**Assigned task**
Your answer should be the exact lines of the data below from the one containing "The width and" through the one containing "You are a computer-use agent. 394x235 pixels."; please include nothing else.

[Collected data entries]
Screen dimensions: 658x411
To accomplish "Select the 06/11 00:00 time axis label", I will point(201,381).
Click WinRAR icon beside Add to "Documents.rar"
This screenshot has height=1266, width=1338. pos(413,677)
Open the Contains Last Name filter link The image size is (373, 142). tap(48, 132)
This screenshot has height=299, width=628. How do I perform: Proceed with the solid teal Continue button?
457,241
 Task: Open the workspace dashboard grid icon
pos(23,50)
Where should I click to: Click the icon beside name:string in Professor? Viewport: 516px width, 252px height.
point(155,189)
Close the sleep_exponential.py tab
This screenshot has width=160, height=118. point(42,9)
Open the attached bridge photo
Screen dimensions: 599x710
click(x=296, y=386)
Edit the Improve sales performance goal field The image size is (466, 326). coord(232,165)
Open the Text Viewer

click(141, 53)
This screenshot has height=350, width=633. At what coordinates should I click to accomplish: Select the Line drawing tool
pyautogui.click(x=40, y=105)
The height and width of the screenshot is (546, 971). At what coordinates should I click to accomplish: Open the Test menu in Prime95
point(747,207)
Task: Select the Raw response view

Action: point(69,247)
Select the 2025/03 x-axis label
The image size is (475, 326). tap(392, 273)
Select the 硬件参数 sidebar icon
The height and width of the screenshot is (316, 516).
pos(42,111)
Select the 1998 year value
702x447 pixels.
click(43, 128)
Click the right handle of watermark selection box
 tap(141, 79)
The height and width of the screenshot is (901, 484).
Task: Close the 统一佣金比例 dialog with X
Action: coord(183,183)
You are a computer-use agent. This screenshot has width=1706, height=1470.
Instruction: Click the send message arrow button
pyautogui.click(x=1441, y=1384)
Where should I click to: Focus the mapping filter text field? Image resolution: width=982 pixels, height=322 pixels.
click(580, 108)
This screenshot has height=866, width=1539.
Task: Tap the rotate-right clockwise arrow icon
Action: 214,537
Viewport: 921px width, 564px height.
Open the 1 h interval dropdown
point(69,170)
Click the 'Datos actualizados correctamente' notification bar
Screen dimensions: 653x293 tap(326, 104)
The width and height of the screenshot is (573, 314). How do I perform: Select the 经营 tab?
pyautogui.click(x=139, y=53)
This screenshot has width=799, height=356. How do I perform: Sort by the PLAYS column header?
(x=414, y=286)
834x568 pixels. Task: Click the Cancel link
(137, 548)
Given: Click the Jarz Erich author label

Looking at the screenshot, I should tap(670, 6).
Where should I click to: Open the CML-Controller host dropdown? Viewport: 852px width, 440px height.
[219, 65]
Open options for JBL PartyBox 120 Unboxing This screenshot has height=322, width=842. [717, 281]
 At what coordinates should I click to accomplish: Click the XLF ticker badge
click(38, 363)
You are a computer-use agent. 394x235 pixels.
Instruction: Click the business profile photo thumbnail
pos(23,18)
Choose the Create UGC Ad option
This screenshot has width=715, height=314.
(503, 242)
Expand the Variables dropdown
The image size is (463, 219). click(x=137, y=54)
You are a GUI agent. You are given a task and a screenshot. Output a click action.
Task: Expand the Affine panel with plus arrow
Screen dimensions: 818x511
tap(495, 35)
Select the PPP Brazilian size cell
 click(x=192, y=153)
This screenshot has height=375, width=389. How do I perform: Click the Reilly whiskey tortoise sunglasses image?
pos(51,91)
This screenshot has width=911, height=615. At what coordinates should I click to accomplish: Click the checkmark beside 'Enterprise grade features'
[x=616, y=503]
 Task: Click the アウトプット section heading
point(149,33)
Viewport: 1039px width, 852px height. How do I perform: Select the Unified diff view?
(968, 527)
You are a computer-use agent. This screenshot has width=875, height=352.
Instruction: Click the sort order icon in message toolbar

**Solution to this exercise**
The width and height of the screenshot is (573, 314). How do I perform: Select the 经营 tab?
pyautogui.click(x=139, y=53)
This screenshot has width=799, height=356. How do I perform: Sort by the PLAYS column header?
(x=414, y=286)
834x568 pixels. Task: Click the Cancel link
(137, 548)
Given: Click the Jarz Erich author label

Looking at the screenshot, I should tap(670, 6).
Where should I click to: Open the CML-Controller host dropdown? Viewport: 852px width, 440px height.
[219, 65]
Open options for JBL PartyBox 120 Unboxing This screenshot has height=322, width=842. [717, 281]
 At what coordinates should I click to accomplish: Click the XLF ticker badge
click(38, 363)
You are a computer-use agent. 394x235 pixels.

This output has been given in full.